In a recent court case, an employee played a practical joke on the claimant, who was a contractor at work, by bringing explosive pellets into work and hitting them with a hammer close to the claimant’s ear. When the pellets exploded, they caused the claimant to suffer a perforated eardrum, hearing loss and tinnitus. The claimant claimed damages from the employer for personal injury, arguing the employer was vicariously liable for the employee’s actions, and that the employer was directly liable for breaching its own duty of care. The County Court and the High Court dismissed the claimant’s case, stating that the employer was not negligent or vicariously liable, so the claimant appealed to the Court of Appeal.

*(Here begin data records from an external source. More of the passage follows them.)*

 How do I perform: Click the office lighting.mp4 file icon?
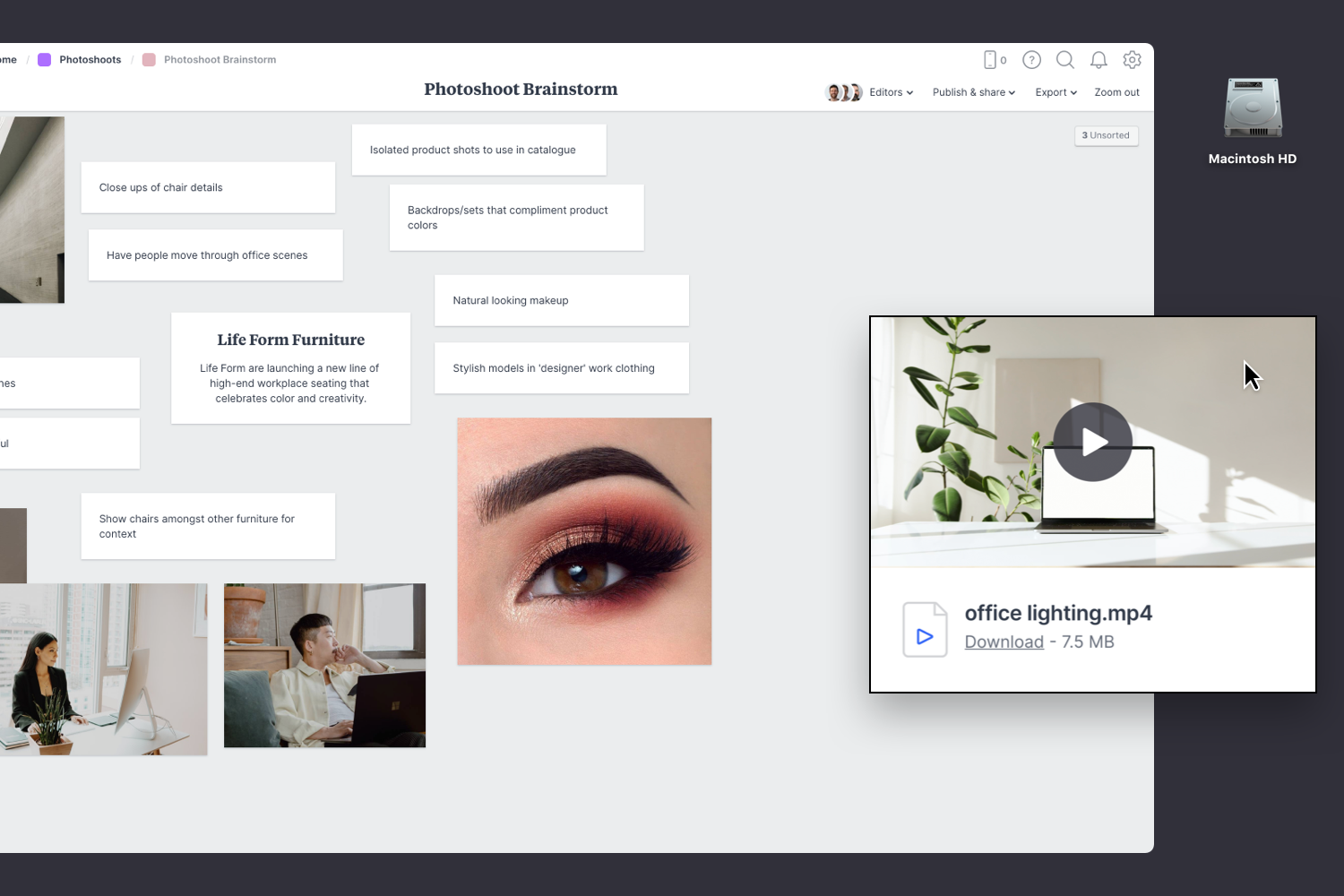pyautogui.click(x=925, y=630)
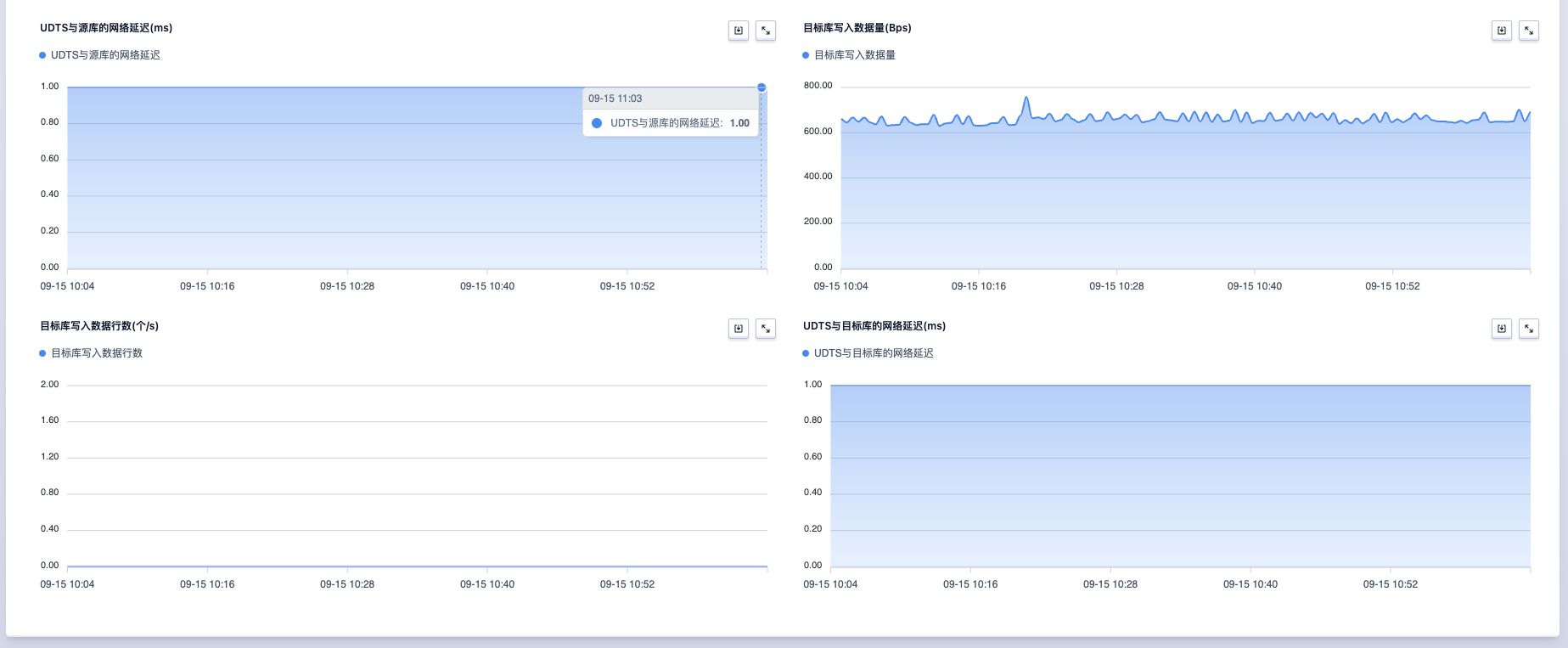This screenshot has height=648, width=1568.
Task: Click the highlighted 11:03 data point marker
Action: [762, 87]
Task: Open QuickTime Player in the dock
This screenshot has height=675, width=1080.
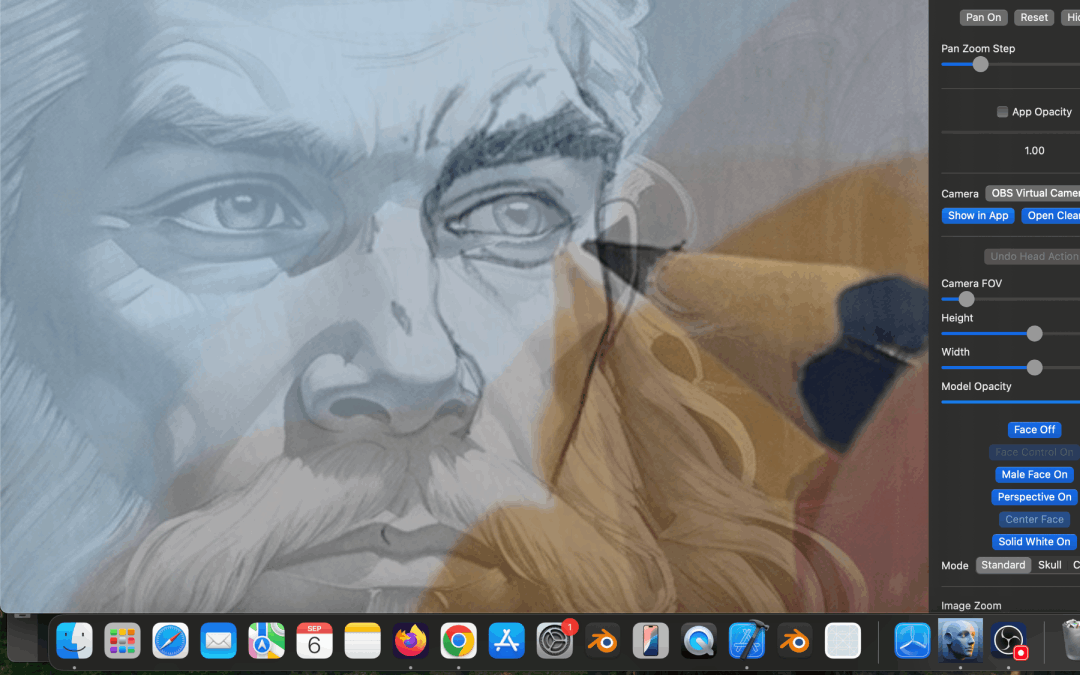Action: [x=699, y=641]
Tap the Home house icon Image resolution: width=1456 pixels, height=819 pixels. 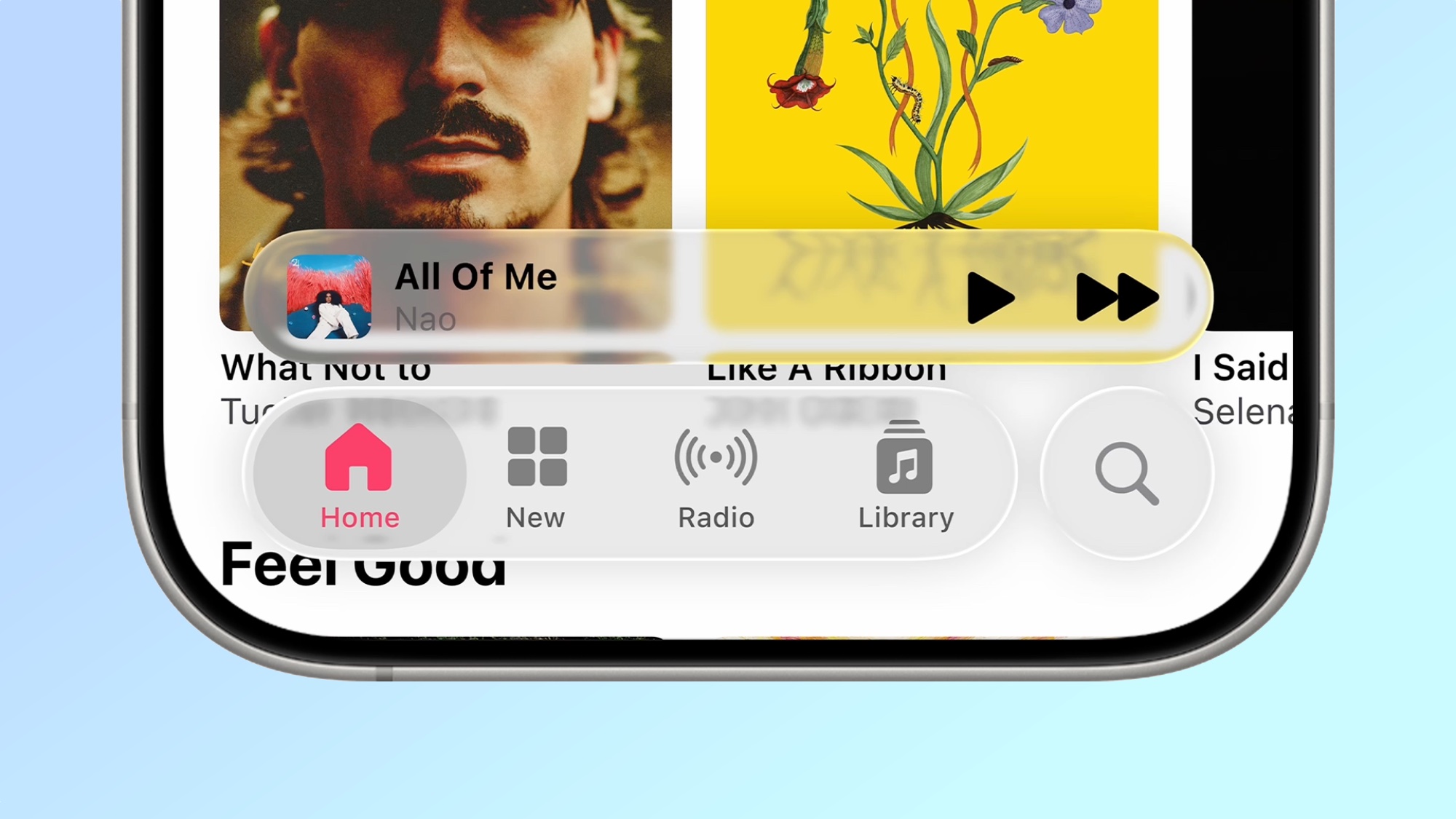click(358, 457)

The Court of Appeal has upheld the County Court’s decision (that the employer was not negligent nor vicariously liable). This decision was reached on the basis that there was not a close enough connection between the act causing the injury and the employee’s work to make it fair, just and reasonable to make the employer vicariously liable. The explosive pellet was one of the main causes of the claimant’s injuries, but the pellet was not the employer’s equipment as the employee had brought it into work.
In terms of the employer’s breach of duty, the court stated that there was not a reasonably foreseeable risk of injury arising from the practical joke. But even if there was such a risk, it would be unreasonable and unrealistic to expect an employer to put measures in place to prevent employees from engaging in horseplay. The employer expected employees to carry out their tasks using reasonable skill and care, and that included to refrain from horseplay.